The heart's electrical system controls the rate and rhythm of your heartbeat. If something goes wrong, your heart can beat too fast, too slowly or irregularly (arrhythmia). Often these arrhythmias are brief and harmless, but some types can lead to sudden cardiac arrest.
The most common heart rhythm at the time of cardiac arrest is an arrhythmia in a lower chamber of your heart (ventricle). Rapid, erratic electrical impulses cause your ventricles to quiver uselessly instead of pumping blood (ventricle fibrillation).
Heart conditions that can lead to sudden cardiac arrest
Sudden cardiac arrest can happen in people who have no known heart disease. However, a life-threatening arrhythmia usually develops in a person with a preexisting, possibly undiagnosed heart condition. Conditions include:
- Coronary artery disease. Most cases of sudden cardiac arrest occur in people who have coronary artery disease, in which the arteries become clogged with cholesterol and other deposits, reducing blood flow to the heart.
- Heart attack. If a heart attack occurs, often as a result of severe coronary artery disease, it can trigger ventricular fibrillation and sudden cardiac arrest. Also, a heart attack can leave scar tissue in your heart. Electrical short circuits around the scar tissue can lead to abnormalities in your heart rhythm.

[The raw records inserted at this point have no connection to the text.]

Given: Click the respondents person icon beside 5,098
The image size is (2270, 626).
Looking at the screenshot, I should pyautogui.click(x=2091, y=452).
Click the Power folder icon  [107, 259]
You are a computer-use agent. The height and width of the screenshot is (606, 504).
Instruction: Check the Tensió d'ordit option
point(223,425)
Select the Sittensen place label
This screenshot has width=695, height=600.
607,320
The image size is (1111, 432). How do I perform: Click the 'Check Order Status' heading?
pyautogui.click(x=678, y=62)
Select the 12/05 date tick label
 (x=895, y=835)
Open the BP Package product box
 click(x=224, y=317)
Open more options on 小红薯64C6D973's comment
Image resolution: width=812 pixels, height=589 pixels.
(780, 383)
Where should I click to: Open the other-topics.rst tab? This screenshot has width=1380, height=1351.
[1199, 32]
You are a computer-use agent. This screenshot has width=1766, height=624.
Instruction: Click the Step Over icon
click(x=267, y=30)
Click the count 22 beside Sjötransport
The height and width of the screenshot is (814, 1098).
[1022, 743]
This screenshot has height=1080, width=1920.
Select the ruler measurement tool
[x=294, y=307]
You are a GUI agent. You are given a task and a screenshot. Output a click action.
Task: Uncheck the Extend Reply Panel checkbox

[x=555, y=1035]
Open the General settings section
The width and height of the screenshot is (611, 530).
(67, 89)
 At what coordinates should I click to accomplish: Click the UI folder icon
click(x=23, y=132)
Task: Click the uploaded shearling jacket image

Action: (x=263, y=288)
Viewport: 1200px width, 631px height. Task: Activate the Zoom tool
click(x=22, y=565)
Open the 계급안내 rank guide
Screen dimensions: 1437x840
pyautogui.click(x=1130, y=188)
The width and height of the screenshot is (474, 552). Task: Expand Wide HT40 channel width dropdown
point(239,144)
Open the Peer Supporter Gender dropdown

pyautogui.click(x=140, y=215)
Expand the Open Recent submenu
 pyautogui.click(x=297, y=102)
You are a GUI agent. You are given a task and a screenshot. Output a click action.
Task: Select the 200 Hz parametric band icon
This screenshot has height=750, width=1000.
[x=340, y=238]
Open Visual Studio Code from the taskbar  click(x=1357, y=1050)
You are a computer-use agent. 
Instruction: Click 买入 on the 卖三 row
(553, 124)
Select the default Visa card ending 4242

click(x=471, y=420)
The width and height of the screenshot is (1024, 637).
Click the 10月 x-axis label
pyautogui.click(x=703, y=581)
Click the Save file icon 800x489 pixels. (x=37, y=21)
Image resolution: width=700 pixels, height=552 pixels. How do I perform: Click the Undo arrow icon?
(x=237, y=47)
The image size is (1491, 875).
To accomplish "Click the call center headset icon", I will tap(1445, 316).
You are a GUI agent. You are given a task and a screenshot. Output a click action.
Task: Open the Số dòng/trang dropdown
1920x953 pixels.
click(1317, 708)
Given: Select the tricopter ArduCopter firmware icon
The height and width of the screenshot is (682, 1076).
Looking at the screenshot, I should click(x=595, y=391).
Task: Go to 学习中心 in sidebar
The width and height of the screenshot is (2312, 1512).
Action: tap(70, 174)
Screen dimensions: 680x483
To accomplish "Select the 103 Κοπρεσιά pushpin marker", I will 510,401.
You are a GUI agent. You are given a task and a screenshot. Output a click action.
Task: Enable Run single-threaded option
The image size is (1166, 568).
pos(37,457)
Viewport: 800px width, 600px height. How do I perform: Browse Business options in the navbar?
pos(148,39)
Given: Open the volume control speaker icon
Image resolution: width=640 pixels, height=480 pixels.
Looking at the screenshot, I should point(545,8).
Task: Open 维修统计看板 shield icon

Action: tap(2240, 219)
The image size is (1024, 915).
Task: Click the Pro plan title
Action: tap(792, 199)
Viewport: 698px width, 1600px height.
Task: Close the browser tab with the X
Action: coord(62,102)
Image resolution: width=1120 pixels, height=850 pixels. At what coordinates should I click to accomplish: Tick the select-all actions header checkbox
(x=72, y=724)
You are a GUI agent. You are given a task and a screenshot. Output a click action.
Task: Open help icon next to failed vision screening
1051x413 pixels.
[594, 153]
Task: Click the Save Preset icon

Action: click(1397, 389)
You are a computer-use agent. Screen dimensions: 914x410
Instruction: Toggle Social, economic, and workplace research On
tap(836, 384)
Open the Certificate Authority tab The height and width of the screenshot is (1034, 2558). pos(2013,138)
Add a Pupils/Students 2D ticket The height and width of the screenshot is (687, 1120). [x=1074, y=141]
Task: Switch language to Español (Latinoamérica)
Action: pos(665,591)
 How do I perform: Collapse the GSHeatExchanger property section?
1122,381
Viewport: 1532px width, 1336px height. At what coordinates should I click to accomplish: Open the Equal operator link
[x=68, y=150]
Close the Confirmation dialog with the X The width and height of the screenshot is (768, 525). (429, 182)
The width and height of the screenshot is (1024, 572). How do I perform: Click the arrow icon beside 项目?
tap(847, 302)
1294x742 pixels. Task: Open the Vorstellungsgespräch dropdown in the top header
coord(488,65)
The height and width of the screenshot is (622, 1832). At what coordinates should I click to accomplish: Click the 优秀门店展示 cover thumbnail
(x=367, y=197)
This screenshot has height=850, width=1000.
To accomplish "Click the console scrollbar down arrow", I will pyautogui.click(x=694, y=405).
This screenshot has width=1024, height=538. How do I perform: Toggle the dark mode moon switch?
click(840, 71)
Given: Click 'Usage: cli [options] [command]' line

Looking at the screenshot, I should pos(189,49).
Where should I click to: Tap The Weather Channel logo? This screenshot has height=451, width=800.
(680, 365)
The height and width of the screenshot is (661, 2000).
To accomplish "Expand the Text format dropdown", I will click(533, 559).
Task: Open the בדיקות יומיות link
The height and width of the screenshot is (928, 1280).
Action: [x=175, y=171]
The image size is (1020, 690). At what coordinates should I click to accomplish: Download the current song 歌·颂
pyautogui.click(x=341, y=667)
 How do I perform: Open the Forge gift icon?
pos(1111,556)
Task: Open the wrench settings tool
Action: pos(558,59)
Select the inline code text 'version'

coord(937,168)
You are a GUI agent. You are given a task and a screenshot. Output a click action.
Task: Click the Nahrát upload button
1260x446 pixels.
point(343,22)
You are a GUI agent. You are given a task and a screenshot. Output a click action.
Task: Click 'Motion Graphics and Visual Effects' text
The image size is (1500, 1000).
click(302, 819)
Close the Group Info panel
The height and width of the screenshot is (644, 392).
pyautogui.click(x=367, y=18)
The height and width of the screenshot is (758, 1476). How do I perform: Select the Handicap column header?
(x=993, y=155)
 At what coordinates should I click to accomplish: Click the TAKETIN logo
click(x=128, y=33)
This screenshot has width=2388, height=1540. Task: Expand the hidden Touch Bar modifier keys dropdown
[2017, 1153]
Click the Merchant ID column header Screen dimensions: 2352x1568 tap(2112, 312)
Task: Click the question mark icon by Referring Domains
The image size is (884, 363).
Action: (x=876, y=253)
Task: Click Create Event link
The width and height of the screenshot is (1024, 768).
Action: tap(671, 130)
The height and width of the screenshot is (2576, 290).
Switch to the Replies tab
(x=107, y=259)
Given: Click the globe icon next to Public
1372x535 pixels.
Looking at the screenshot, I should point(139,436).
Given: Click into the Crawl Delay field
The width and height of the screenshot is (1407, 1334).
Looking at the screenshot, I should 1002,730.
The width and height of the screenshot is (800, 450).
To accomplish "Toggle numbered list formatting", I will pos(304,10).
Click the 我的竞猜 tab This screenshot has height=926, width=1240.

- Enlarged heart (cardiomyopathy). This occurs primarily when your heart's muscular walls stretch and enlarge or thicken. Then your heart's muscle is abnormal, a condition that often leads to arrhythmias.
- Valvular heart disease. Leaking or narrowing of your heart valves can lead to stretching or thickening of your heart muscle. When the chambers become enlarged or weakened because of stress caused by a tight or leaking valve, there's an increased risk of developing arrhythmia.
- Heart defect present at birth (congenital heart disease). When sudden cardiac arrest occurs in children or adolescents, it can be due to congenital heart disease. Adults who've had corrective surgery for a congenital heart defect still have a higher risk of sudden cardiac arrest.
- Electrical problems in the heart. In some people, the problem is in the heart's electrical system itself instead of a problem with the heart muscle or valves. These are called primary heart rhythm abnormalities and include conditions such as Brugada syndrome and long QT syndrome.
Chambers and valves of the heart
A typical heart has two upper and two lower chambers. The upper chambers — the right and left atria — receive incoming blood. The lower chambers — the right and left ventricles — pump blood out of your heart. The heart valves, which keep blood flowing in the right direction, are gates at the chamber openings (for the tricuspid and mitral valves) and exits (for the pulmonary and aortic valves).
Because sudden cardiac arrest is so often linked with coronary artery disease, the same factors that put you at risk of coronary artery disease can also put you at risk of sudden cardiac arrest. These include:
- A family history of coronary artery disease
- High blood pressure
- High blood cholesterol
- An inactive lifestyle
Other factors that might increase your risk of sudden cardiac arrest include:
- A previous episode of cardiac arrest or a family history of cardiac arrest
- A previous heart attack
- A personal or family history of other forms of heart disease, such as heart rhythm disorders, congenital heart defects, heart failure and cardiomyopathy
- Growing older — the risk of sudden cardiac arrest increases with age
- Being male
- Using illegal drugs, such as cocaine or amphetamines
- Nutritional imbalance, such as low potassium or magnesium levels
- Obstructive sleep apnea
- Chronic kidney disease
When sudden cardiac arrest occurs, reduced blood flow to your brain causes unconsciousness. If your heart rhythm doesn't rapidly return to normal, brain damage occurs and death results. Survivors of cardiac arrest might show signs of brain damage.
Reduce your risk of sudden cardiac arrest by getting regular checkups, being screened for heart disease and living a heart-healthy lifestyle.